## Task to complete:
Say only the number of lines in the entries below that contain "agent".
[Records provided]
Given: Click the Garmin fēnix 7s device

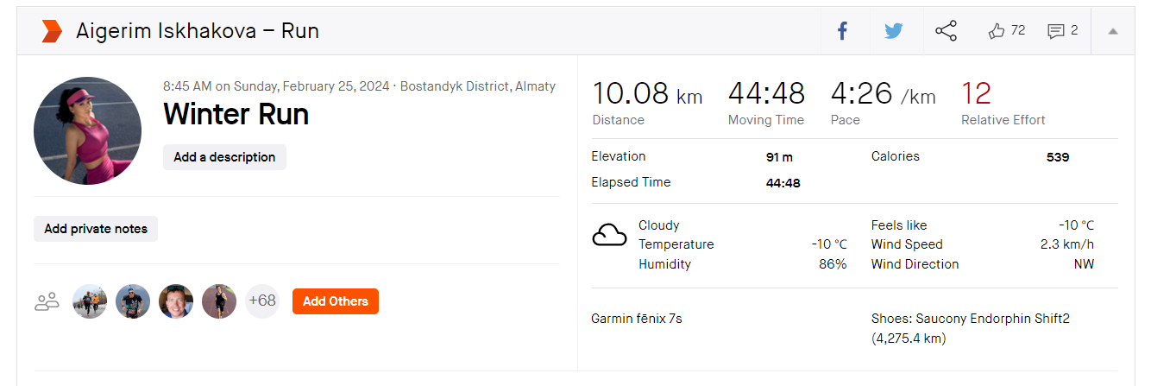Looking at the screenshot, I should (x=637, y=319).
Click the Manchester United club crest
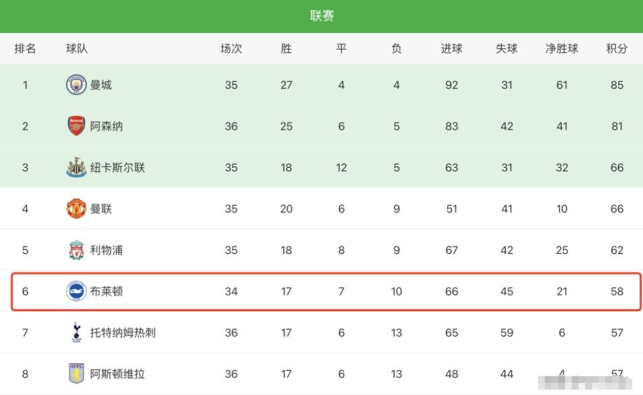The image size is (643, 395). coord(76,209)
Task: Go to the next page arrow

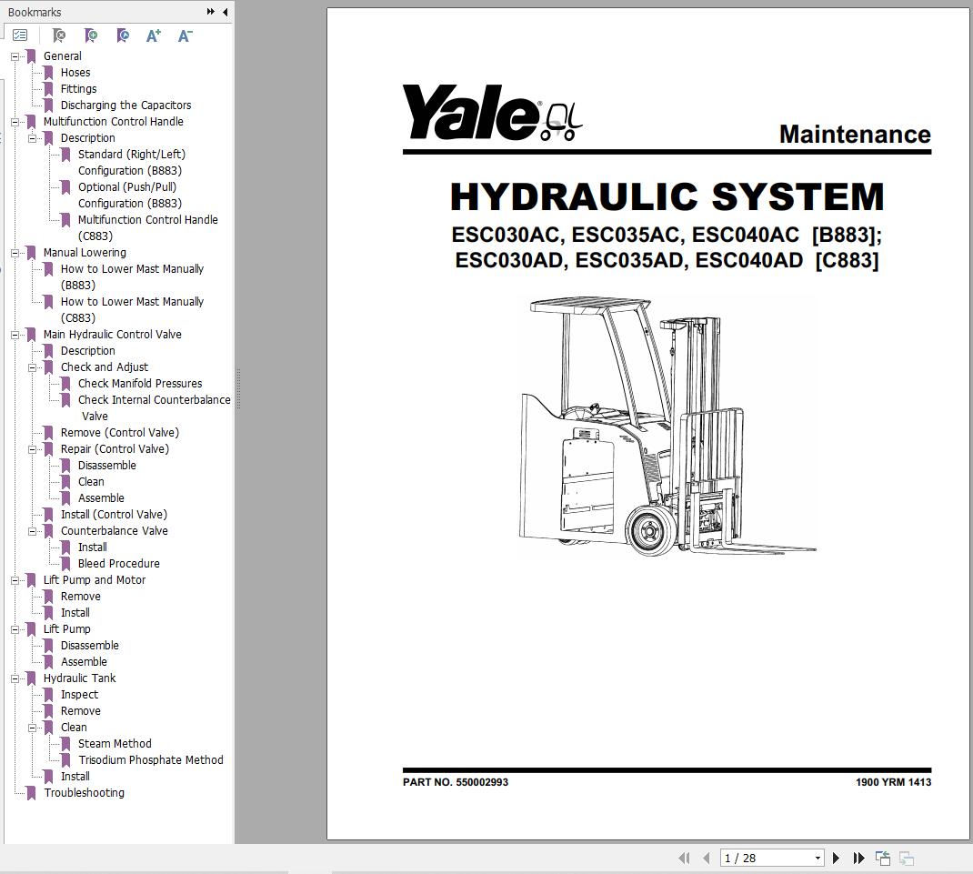Action: click(x=836, y=858)
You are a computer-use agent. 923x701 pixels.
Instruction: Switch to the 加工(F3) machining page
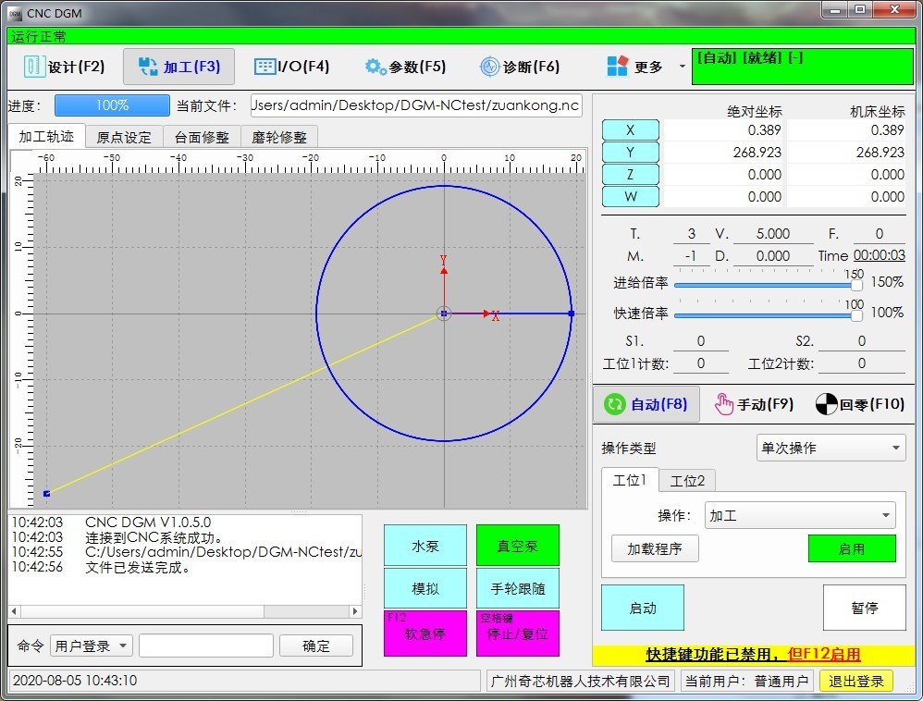178,67
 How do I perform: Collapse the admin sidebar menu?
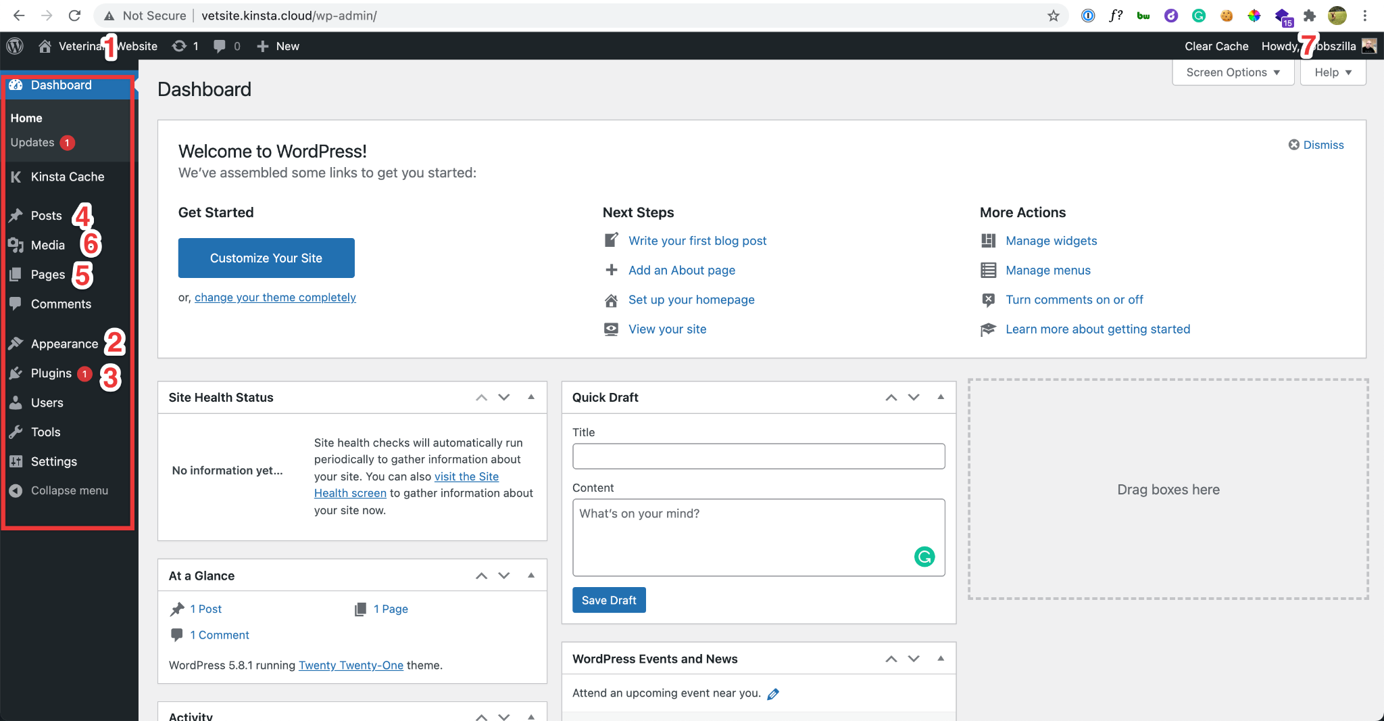tap(59, 490)
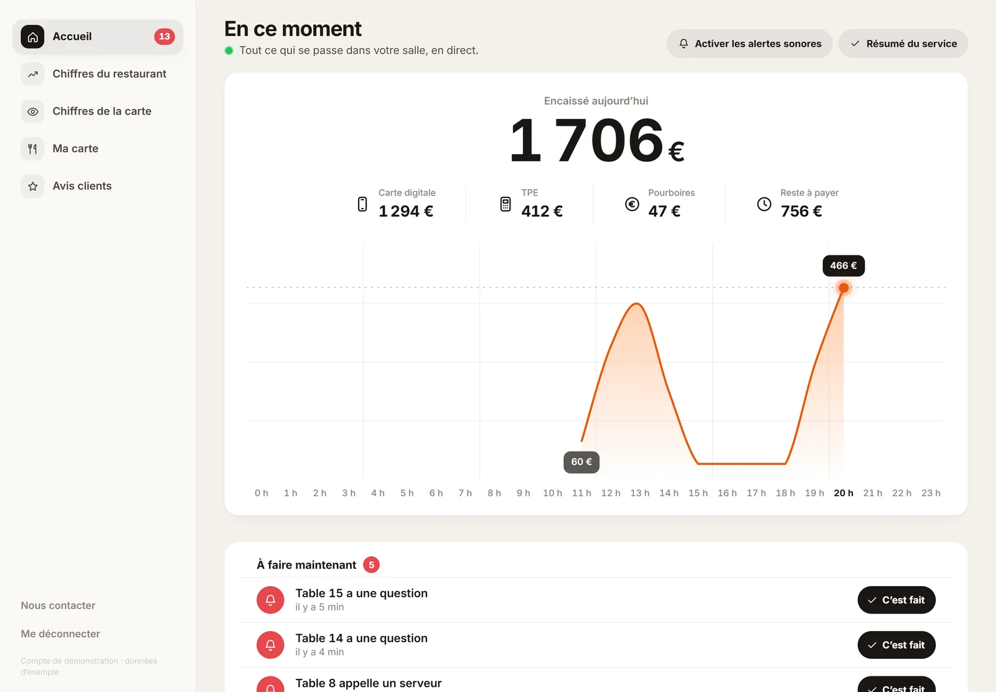996x692 pixels.
Task: Click the red bell icon for Table 14
Action: 270,645
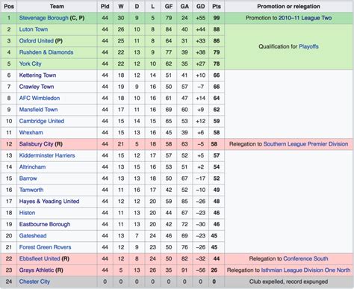Image resolution: width=354 pixels, height=289 pixels.
Task: Open the Rushden & Diamonds link
Action: pyautogui.click(x=46, y=52)
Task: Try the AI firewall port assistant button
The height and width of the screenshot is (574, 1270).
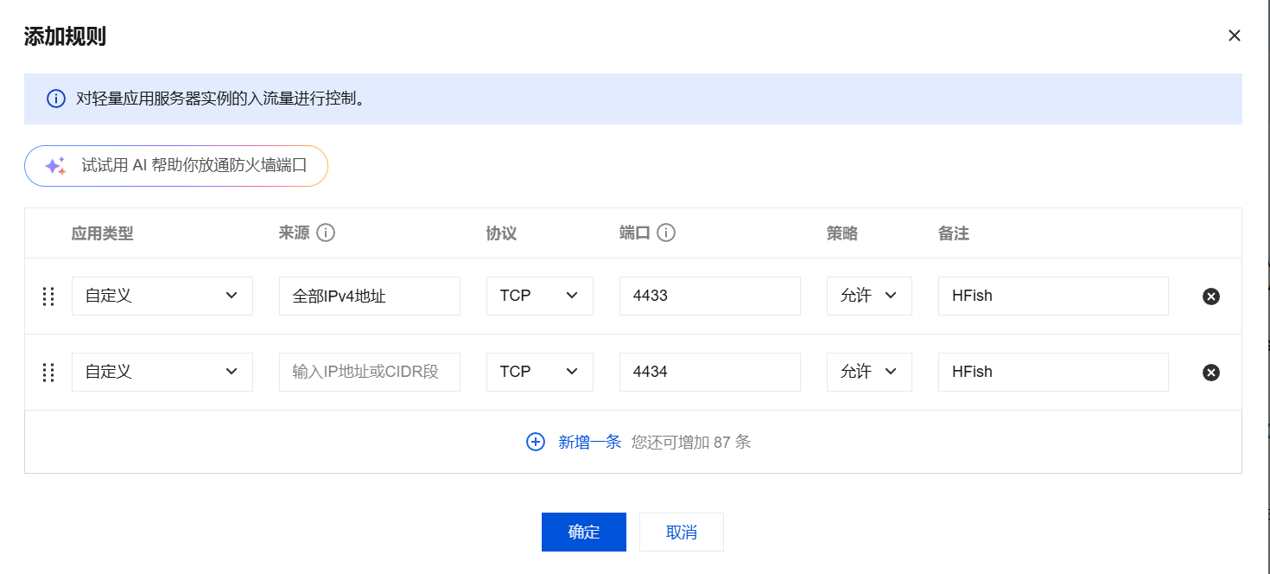Action: 176,166
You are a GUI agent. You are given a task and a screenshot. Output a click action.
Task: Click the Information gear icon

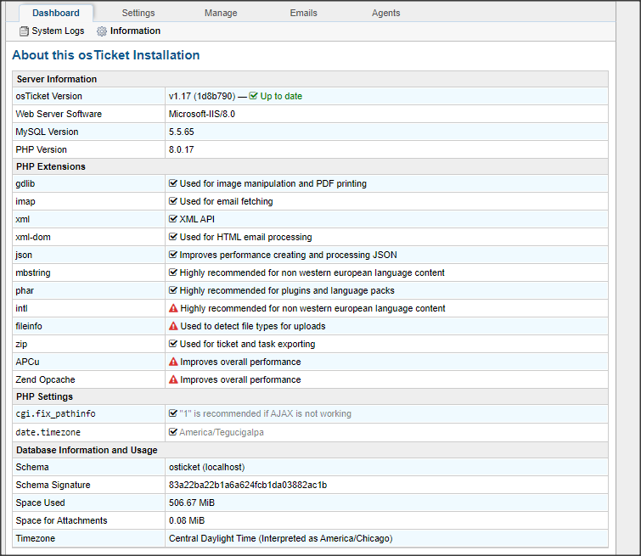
[/Records provided]
## Answer section:
2